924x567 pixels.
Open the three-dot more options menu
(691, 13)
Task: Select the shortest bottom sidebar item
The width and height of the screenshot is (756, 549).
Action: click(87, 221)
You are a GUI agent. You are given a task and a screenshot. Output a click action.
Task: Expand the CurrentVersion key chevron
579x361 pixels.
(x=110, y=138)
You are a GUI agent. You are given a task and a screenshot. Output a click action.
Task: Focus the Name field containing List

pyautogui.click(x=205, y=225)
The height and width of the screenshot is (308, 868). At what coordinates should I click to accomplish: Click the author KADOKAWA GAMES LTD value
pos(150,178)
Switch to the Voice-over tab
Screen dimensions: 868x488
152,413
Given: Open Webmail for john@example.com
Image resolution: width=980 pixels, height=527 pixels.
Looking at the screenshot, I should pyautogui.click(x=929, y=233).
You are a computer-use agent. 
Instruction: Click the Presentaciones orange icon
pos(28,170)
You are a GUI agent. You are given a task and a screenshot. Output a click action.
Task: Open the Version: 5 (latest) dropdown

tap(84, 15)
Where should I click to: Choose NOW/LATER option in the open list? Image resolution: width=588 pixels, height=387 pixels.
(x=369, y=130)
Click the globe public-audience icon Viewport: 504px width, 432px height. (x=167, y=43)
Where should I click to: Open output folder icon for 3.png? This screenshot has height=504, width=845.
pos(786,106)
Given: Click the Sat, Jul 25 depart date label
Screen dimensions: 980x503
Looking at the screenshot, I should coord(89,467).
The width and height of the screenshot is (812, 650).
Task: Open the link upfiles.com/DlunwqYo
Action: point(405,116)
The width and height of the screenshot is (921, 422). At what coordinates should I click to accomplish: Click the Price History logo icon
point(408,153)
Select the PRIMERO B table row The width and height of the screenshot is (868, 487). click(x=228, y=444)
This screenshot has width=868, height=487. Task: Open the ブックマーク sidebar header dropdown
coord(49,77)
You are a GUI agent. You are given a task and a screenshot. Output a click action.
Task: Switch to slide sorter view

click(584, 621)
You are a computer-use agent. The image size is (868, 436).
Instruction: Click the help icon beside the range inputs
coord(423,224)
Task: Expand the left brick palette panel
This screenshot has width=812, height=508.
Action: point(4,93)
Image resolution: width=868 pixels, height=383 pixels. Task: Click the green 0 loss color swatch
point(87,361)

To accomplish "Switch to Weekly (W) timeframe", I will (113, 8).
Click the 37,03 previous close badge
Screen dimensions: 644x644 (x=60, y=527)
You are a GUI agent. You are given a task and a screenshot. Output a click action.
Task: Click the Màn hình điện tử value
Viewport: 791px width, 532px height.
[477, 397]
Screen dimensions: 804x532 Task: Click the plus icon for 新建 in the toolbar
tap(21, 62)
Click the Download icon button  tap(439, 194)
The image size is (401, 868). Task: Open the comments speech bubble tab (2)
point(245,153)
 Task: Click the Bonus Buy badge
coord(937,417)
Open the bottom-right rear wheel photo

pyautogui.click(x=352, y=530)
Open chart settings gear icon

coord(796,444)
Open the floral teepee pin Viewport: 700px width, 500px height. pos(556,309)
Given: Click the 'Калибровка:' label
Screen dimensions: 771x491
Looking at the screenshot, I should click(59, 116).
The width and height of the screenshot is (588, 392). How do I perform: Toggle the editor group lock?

──────────────────────────────

#### About this exercise
Every line above that holds the word "Select" is to be found and copied.

#### Result for this exercise
Task: Select the shortest bottom sidebar item
Select the PRIMERO B table row The width and height of the screenshot is (868, 487). click(x=228, y=444)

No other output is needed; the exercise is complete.